Specifically, your plan fails to account for

( ) Laws expressly prohibiting it
( ) Lack of centrally controlling authority for email
( ) Open relays in foreign countries
( ) Ease of searching tiny alphanumeric address space of all email addresses
(X) Asshats
( ) Jurisdictional problems
( ) Unpopularity of weird new taxes
( ) Public reluctance to accept weird new forms of money
(X) Huge existing software investment in SMTP
( ) Susceptibility of protocols other than SMTP to attack
( ) Willingness of users to install OS patches received by email
( ) Armies of worm riddled broadband-connected Windows boxes
( ) Eternal arms race involved in all filtering approaches
( ) Extreme profitability of spam
( ) Joe jobs and/or identity theft
(X) Technically illiterate politicians
( ) Extreme stupidity on the part of people who do business with spammers
(X) Dishonesty on the part of spammers themselves
(X) Bandwidth costs that are unaffected by client filtering
( ) Outlook

and the following philosophical objections may also apply:

(X) Ideas similar to yours are easy to come up with, yet none have ever been shown practical
( ) Any scheme based on opt-out is unacceptable
( ) SMTP headers should not be the subject of legislation
( ) Blacklists suck
( ) Whitelists suck
( ) We should be able to talk about Viagra without being censored
( ) Countermeasures should not involve wire fraud or credit card fraud
( ) Countermeasures should not involve sabotage of public networks
(X) Countermeasures must work if phased in gradually
( ) Sending email should be free
( ) Why should we have to trust you and your servers?
( ) Incompatiblity with open source or open source licenses
( ) Feel-good measures do nothing to solve the problem
( ) Temporary/one-time email addresses are cumbersome
( ) I don't want the government reading my email
( ) Killing them that way is not slow and painful enough

Furthermore, this is what I think about you:

(X) Sorry dude, but I don't think it would work.
( ) This is a stupid idea, and you're a stupid person for suggesting it.
( ) Nice try, assh0le!
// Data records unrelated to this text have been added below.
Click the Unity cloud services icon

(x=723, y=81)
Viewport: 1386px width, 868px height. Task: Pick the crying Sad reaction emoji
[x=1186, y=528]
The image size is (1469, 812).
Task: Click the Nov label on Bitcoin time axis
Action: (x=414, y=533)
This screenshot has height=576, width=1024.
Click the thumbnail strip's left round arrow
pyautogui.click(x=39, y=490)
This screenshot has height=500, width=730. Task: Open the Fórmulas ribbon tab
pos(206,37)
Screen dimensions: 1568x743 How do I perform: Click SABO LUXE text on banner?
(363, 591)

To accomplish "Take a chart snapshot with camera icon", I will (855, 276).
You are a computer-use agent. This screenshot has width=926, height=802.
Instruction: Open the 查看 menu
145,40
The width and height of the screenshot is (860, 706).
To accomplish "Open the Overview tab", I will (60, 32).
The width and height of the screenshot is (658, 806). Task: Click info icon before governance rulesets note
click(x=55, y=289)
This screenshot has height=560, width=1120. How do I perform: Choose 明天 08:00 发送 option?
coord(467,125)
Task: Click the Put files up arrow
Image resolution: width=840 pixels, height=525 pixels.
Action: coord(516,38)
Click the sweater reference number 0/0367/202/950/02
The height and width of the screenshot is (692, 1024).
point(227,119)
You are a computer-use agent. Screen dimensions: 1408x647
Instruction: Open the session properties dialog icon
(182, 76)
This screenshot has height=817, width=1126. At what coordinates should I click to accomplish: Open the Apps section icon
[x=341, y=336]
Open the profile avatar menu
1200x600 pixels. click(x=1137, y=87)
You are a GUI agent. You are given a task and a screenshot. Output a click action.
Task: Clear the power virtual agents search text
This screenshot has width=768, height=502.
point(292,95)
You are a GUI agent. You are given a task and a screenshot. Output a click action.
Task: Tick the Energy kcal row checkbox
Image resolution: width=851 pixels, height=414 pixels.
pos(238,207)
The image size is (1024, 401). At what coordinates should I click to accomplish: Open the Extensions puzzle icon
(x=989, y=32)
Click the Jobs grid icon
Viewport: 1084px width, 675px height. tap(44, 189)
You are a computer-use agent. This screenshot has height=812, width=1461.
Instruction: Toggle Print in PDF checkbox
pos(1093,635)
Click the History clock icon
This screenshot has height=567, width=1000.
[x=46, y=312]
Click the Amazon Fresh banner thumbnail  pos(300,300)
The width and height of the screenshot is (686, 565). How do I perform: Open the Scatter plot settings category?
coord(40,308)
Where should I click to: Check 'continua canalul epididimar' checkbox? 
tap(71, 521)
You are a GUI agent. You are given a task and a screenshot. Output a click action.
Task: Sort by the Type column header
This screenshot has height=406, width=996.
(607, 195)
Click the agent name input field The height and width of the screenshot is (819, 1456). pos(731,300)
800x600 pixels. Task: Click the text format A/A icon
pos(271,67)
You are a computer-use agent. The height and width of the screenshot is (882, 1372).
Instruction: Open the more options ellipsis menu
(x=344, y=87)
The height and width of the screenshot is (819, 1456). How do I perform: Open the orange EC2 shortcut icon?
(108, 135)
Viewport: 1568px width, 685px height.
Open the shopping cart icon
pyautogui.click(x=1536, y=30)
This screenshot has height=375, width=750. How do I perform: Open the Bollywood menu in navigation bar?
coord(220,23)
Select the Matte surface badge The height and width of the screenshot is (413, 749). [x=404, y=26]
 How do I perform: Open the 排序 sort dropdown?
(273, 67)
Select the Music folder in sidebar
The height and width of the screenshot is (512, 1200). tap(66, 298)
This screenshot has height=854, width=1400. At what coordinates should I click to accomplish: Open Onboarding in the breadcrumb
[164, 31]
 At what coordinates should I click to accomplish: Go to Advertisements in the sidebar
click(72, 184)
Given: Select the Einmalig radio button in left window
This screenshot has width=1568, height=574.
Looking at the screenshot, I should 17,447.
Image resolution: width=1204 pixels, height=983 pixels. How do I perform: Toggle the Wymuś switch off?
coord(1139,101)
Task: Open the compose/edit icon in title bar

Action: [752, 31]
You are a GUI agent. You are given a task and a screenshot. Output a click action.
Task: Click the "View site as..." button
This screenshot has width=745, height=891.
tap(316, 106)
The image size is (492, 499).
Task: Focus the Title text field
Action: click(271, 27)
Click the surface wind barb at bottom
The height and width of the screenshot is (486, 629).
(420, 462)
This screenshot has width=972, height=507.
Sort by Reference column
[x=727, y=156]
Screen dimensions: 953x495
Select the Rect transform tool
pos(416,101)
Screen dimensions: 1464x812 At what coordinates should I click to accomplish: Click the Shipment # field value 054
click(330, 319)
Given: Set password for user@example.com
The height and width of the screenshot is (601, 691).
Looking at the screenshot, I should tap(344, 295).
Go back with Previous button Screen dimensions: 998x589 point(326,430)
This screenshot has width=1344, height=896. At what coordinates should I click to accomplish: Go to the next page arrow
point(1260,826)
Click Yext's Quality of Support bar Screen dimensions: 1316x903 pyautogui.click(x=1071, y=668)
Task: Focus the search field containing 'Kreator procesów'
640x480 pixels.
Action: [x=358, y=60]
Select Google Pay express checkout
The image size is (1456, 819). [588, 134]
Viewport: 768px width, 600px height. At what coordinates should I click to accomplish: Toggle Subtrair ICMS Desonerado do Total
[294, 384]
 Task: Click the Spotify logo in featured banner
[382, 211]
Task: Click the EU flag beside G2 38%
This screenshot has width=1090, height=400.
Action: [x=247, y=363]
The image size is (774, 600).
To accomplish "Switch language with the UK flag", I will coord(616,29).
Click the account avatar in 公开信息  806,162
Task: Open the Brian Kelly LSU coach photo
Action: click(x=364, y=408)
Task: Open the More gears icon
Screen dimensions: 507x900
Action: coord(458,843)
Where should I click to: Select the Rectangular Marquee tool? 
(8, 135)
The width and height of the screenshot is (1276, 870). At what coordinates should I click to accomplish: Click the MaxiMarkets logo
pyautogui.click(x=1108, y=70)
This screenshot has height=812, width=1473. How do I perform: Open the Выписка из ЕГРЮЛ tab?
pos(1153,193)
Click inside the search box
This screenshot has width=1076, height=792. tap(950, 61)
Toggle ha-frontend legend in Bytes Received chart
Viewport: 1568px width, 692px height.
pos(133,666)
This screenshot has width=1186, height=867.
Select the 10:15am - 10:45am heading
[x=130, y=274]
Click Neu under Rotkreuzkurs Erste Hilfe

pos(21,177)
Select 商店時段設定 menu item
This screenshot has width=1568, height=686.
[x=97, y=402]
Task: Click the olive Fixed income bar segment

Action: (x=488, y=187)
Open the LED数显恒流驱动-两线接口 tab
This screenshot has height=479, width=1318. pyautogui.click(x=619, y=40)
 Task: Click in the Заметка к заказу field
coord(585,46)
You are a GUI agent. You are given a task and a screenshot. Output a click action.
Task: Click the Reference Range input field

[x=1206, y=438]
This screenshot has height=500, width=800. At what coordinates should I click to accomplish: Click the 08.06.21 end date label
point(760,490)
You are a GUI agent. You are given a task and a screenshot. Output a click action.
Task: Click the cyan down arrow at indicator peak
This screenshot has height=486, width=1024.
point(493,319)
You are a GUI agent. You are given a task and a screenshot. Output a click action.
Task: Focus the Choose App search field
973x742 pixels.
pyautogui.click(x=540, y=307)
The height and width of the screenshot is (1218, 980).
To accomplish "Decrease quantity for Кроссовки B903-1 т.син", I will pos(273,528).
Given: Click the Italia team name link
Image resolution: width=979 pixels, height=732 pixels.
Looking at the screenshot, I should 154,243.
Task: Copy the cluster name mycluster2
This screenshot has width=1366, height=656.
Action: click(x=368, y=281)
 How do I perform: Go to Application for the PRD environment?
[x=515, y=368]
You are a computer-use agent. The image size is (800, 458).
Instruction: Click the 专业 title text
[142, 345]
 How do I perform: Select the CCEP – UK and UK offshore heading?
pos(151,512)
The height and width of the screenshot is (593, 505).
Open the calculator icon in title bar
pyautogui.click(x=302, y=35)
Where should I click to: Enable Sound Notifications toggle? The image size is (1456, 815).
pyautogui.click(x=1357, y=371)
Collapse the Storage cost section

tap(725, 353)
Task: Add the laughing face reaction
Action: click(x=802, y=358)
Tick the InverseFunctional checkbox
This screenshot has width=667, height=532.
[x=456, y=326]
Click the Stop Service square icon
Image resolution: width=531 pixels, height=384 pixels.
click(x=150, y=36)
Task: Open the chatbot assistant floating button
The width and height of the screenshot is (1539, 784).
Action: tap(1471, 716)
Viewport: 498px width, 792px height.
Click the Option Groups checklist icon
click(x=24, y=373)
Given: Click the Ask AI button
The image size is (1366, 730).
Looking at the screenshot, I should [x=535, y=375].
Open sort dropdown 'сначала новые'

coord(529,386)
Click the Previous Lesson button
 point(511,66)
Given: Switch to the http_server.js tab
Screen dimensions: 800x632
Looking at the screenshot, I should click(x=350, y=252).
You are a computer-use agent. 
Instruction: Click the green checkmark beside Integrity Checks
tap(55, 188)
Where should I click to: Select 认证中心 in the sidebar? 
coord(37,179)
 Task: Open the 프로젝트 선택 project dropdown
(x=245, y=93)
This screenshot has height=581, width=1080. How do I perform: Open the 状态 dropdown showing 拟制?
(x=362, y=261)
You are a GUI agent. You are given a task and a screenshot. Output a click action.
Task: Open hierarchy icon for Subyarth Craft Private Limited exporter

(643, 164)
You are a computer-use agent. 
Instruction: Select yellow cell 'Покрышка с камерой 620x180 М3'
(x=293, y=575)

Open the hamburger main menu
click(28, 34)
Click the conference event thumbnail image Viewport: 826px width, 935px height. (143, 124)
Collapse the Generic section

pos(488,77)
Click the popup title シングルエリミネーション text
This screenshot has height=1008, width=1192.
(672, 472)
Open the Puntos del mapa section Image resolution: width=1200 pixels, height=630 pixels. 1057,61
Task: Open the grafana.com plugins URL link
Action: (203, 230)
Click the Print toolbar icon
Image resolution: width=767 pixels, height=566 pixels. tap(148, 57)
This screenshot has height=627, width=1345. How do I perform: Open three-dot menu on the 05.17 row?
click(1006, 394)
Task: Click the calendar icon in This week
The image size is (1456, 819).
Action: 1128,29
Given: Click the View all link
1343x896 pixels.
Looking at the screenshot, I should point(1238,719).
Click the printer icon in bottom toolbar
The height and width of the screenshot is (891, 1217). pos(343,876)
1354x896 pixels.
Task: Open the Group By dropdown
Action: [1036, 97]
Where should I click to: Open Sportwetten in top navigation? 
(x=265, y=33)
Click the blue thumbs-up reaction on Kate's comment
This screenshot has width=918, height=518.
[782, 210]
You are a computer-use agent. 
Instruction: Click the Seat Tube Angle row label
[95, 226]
I'm going to find out where you live and burn your house down!

Re:Here we go again

[physicsphairy]

Modularize this, extend its applicability, and we can replace 90% of slashdotters with a small shell script!

yet another waste of time

[mabu]

Have we not established a few basic tenets of the spamademic?

1. Spammers make money by using a disproportionate amount of bandwidth than what they pay for. Stopping spam from entering peoples' inboxes is less than half the problem. 70% or more of all SMTP traffic is UCE and everyone pays for that in higher costs and slower performance regardless of whether they have spam filters in place.

2. The majority of the anti-spam solutions (with the exception of RBLs) including the one related to this article, require extra time, bandwidth and resources on the part of innocent networks to deal with the spam problem. This is a step backwards.

If you want to stop spammers you have to stop them from stealing bandwidth. To date, the ONLY effective solution thus far has been relay blacklisting. This has several added benefits including: stopping propagating of worms/viruses, and forcing ISPs to police the illegal activities of their users and shut down nodes which are spamming through their network.

As an ISP, I have no interest in yet another costly anti-spam solution that I have to install that doesn't address the larger issue of the tons of bandwidth spammers waste on my network and every one in between. This system wastes even more resources by attempting to verify the source of every e-mail in an even more detailed manner than before, so the end result is: more computing resources needed, more bandwidth needed and slower mail service.

No thanks.

I'll patiently wait until the *inevitable* SMTP whitelist scheme that is the only true solution to stopping spam (unless the authorities decide to actually start prosecuting spammers for their crimes).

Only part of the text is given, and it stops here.